> Information given:
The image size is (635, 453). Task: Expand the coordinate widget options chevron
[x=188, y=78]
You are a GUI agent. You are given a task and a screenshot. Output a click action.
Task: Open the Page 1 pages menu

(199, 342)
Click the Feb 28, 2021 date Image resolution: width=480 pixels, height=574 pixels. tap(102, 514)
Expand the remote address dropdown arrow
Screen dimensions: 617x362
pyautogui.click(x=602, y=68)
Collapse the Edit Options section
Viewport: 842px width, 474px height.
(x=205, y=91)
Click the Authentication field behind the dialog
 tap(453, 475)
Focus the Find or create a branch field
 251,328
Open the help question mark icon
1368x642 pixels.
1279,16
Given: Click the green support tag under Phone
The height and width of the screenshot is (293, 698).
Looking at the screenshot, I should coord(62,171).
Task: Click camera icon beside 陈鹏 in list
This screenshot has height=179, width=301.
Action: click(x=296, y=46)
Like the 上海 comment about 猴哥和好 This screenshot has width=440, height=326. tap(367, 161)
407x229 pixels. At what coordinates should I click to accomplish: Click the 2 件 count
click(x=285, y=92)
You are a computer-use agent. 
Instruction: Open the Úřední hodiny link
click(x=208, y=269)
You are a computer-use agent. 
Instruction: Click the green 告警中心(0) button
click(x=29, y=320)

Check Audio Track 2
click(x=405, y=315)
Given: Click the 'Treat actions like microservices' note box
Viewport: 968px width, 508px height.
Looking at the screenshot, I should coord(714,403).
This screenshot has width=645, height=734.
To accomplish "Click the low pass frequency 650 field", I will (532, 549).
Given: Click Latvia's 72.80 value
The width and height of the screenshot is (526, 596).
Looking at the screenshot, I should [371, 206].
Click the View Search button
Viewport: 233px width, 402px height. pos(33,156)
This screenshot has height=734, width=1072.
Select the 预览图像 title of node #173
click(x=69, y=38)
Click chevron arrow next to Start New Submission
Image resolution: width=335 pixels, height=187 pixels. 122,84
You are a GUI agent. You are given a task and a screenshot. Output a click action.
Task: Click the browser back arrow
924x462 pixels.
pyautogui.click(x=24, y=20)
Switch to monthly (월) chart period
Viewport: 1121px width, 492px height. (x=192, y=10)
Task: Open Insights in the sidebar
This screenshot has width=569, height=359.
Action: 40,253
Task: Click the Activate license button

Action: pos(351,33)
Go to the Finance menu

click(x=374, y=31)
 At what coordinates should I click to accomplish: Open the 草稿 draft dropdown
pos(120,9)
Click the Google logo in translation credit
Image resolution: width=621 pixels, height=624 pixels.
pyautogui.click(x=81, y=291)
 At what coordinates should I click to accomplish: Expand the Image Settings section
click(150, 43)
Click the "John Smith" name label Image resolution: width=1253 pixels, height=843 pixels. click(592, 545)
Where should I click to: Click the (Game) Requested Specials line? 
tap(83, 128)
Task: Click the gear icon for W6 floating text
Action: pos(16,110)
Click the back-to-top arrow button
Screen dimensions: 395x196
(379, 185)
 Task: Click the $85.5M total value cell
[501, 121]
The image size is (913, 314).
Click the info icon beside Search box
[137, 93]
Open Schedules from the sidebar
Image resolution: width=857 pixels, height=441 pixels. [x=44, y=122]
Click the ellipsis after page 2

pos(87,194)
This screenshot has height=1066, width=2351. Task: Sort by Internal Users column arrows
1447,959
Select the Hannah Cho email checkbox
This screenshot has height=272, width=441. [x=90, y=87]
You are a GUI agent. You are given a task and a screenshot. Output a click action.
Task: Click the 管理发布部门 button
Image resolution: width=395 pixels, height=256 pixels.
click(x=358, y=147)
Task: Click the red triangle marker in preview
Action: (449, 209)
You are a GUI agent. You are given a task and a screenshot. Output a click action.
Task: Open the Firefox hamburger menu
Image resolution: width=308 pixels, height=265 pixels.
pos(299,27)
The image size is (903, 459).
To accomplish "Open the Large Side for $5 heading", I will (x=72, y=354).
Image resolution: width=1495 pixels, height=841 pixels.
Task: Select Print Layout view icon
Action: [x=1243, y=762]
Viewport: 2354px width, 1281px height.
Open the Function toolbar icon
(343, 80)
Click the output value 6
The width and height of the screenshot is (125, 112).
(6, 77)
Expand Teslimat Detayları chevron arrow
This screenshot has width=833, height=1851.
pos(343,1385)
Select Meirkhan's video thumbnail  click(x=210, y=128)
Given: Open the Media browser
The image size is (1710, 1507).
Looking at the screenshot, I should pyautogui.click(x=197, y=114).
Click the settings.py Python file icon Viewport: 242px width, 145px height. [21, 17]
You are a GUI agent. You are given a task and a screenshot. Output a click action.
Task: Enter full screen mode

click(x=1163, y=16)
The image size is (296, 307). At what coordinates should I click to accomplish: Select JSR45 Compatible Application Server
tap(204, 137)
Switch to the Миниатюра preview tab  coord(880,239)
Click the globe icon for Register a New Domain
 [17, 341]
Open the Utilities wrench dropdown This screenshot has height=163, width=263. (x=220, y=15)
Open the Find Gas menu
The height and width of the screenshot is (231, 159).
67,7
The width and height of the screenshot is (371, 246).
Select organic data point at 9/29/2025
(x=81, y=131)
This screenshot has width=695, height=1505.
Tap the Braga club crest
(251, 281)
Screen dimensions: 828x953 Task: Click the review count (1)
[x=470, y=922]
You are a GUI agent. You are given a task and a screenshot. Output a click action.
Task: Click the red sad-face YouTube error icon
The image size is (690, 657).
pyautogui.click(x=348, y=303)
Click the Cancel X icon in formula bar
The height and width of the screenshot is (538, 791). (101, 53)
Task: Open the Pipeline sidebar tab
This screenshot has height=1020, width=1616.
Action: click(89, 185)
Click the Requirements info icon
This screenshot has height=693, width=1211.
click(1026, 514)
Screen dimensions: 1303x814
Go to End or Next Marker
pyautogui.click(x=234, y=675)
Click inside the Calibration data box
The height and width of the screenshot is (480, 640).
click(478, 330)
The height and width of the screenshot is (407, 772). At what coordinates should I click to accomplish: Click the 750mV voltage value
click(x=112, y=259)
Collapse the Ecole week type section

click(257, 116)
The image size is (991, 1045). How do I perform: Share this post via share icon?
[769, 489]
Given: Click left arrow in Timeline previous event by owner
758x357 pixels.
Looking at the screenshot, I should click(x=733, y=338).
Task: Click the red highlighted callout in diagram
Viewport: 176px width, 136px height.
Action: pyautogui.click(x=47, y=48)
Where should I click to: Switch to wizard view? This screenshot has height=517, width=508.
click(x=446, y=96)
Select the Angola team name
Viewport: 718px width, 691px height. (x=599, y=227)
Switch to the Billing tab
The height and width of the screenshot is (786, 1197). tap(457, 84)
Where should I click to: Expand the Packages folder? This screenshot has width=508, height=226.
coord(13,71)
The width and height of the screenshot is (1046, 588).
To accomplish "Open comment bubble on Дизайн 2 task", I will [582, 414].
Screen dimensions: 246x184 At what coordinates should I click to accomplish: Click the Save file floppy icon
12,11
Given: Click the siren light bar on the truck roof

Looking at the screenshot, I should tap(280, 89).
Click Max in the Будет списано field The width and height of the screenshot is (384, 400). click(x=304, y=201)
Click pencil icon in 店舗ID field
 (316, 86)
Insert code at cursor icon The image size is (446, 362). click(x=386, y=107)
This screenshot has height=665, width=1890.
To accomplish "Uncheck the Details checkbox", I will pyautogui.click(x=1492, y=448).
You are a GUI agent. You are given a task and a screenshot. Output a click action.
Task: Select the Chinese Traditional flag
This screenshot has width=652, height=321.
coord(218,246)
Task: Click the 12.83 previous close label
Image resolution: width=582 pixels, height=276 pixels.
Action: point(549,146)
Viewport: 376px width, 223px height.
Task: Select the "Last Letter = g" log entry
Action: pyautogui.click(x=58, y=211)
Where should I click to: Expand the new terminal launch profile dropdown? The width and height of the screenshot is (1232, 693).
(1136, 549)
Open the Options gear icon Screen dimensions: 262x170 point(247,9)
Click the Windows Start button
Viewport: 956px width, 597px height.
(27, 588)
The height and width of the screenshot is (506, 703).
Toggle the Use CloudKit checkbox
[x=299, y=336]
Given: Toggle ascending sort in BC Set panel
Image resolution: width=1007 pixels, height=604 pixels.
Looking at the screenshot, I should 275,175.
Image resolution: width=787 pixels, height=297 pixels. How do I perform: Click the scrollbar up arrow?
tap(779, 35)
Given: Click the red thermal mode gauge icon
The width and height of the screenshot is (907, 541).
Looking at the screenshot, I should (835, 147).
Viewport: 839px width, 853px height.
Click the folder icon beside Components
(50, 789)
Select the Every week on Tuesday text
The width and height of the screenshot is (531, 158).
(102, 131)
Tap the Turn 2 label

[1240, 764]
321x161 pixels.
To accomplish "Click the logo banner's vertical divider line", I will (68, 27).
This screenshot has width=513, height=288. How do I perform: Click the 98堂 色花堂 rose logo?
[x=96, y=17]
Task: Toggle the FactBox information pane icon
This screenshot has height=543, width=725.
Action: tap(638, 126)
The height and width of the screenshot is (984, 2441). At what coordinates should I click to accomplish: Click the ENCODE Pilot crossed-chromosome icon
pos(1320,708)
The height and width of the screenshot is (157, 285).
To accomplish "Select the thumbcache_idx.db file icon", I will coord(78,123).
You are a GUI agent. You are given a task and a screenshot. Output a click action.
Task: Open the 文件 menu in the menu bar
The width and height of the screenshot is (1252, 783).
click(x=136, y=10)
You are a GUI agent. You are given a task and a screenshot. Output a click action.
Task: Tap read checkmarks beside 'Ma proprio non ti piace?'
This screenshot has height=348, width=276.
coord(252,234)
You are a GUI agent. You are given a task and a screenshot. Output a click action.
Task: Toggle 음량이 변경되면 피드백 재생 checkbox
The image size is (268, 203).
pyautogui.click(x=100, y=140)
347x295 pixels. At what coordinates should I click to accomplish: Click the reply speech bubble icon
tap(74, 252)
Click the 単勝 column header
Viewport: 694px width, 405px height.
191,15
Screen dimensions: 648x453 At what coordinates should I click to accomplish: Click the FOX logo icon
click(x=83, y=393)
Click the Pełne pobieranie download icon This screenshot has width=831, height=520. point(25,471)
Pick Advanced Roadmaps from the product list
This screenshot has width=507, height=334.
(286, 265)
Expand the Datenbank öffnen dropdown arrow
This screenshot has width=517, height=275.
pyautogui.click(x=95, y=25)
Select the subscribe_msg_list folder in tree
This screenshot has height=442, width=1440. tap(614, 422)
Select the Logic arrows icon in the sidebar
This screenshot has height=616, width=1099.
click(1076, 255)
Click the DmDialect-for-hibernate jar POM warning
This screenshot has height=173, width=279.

> Description of the task:
Reproduce the stretch of the data above from the line that contains "Given: Click the siren" through the line that contains "tap(779, 35)", both included, keeping every line word for word.

> Result of this exercise:
Given: Click the siren light bar on the truck roof

Looking at the screenshot, I should tap(280, 89).
Click Max in the Будет списано field The width and height of the screenshot is (384, 400). click(x=304, y=201)
Click pencil icon in 店舗ID field
 (316, 86)
Insert code at cursor icon The image size is (446, 362). click(x=386, y=107)
This screenshot has height=665, width=1890.
To accomplish "Uncheck the Details checkbox", I will pyautogui.click(x=1492, y=448).
You are a GUI agent. You are given a task and a screenshot. Output a click action.
Task: Select the Chinese Traditional flag
This screenshot has width=652, height=321.
coord(218,246)
Task: Click the 12.83 previous close label
Image resolution: width=582 pixels, height=276 pixels.
Action: point(549,146)
Viewport: 376px width, 223px height.
Task: Select the "Last Letter = g" log entry
Action: pyautogui.click(x=58, y=211)
Where should I click to: Expand the new terminal launch profile dropdown? The width and height of the screenshot is (1232, 693).
(1136, 549)
Open the Options gear icon Screen dimensions: 262x170 point(247,9)
Click the Windows Start button
Viewport: 956px width, 597px height.
(27, 588)
The height and width of the screenshot is (506, 703).
Toggle the Use CloudKit checkbox
[x=299, y=336]
Given: Toggle ascending sort in BC Set panel
Image resolution: width=1007 pixels, height=604 pixels.
Looking at the screenshot, I should 275,175.
Image resolution: width=787 pixels, height=297 pixels. How do I perform: Click the scrollbar up arrow?
tap(779, 35)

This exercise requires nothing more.